#### [Exercise]
In the entries that follow, the line with "Структура храма (1269, 395)" opens the range and the line with "Новости (620, 53)" closes it; repeat that range exactly, both lines included.

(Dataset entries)
────

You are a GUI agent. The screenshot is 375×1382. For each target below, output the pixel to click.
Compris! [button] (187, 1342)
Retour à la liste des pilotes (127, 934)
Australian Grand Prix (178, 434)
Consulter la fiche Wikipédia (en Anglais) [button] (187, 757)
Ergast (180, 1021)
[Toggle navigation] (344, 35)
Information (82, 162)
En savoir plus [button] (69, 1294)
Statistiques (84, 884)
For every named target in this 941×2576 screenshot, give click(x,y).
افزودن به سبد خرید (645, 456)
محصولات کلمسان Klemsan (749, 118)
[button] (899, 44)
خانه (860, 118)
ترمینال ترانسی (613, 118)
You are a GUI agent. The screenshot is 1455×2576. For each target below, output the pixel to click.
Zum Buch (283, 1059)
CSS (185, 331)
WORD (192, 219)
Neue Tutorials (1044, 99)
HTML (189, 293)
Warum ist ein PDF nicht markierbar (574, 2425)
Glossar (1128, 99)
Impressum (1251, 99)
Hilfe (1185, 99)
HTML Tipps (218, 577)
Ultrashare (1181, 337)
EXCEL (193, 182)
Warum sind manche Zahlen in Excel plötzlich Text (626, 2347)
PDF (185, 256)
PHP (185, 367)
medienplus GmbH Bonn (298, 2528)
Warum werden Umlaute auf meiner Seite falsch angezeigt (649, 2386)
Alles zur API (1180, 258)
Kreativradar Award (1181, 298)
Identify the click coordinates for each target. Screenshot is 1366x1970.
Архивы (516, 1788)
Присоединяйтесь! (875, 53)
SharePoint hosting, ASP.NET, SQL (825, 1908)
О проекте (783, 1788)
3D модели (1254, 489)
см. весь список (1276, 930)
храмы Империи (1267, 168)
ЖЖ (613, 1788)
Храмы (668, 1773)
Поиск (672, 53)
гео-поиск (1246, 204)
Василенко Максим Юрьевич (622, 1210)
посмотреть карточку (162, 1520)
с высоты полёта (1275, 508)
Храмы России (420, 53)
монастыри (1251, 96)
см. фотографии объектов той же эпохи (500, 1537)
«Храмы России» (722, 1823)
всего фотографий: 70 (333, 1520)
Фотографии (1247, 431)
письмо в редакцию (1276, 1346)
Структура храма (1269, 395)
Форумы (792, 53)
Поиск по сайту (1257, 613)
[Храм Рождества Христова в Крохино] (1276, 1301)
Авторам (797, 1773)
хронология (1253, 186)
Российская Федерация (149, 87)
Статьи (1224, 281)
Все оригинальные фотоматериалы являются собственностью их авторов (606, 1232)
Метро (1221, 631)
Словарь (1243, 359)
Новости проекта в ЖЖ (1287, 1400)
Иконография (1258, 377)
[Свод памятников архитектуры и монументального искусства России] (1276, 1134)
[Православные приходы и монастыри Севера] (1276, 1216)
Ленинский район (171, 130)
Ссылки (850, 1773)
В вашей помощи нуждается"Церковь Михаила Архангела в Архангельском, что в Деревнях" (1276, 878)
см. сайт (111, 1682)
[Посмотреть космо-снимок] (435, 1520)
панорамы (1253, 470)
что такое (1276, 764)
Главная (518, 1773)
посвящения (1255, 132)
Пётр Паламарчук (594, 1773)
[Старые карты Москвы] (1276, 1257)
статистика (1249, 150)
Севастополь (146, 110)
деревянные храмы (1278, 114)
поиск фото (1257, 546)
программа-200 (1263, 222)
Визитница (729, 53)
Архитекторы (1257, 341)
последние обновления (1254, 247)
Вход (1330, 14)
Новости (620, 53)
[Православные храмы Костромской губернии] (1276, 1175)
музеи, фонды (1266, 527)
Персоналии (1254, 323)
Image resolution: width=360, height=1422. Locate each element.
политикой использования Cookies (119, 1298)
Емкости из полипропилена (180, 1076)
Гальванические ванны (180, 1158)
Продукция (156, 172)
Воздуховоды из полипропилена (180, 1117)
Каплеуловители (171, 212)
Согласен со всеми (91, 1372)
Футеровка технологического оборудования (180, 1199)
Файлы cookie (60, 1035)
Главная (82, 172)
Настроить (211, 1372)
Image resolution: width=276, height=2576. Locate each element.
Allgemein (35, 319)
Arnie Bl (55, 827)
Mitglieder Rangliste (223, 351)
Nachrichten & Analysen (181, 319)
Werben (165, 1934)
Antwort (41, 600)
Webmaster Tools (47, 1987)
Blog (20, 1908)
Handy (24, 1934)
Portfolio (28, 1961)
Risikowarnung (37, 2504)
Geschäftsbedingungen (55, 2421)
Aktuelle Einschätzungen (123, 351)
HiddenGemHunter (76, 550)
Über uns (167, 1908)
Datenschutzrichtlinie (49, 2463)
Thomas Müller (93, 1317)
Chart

────

#### [Answer box]
Структура храма (1269, 395)
Форумы (792, 53)
Поиск по сайту (1257, 613)
[Храм Рождества Христова в Крохино] (1276, 1301)
Авторам (797, 1773)
хронология (1253, 186)
Российская Федерация (149, 87)
Статьи (1224, 281)
Все оригинальные фотоматериалы являются собственностью их авторов (606, 1232)
Метро (1221, 631)
Словарь (1243, 359)
Новости проекта в ЖЖ (1287, 1400)
Иконография (1258, 377)
[Свод памятников архитектуры и монументального искусства России] (1276, 1134)
[Православные приходы и монастыри Севера] (1276, 1216)
Ленинский район (171, 130)
Ссылки (850, 1773)
В вашей помощи нуждается"Церковь Михаила Архангела в Архангельском, что в Деревнях" (1276, 878)
см. сайт (111, 1682)
[Посмотреть космо-снимок] (435, 1520)
панорамы (1253, 470)
что такое (1276, 764)
Главная (518, 1773)
посвящения (1255, 132)
Пётр Паламарчук (594, 1773)
[Старые карты Москвы] (1276, 1257)
статистика (1249, 150)
Севастополь (146, 110)
деревянные храмы (1278, 114)
поиск фото (1257, 546)
программа-200 (1263, 222)
Визитница (729, 53)
Архитекторы (1257, 341)
последние обновления (1254, 247)
Вход (1330, 14)
Новости (620, 53)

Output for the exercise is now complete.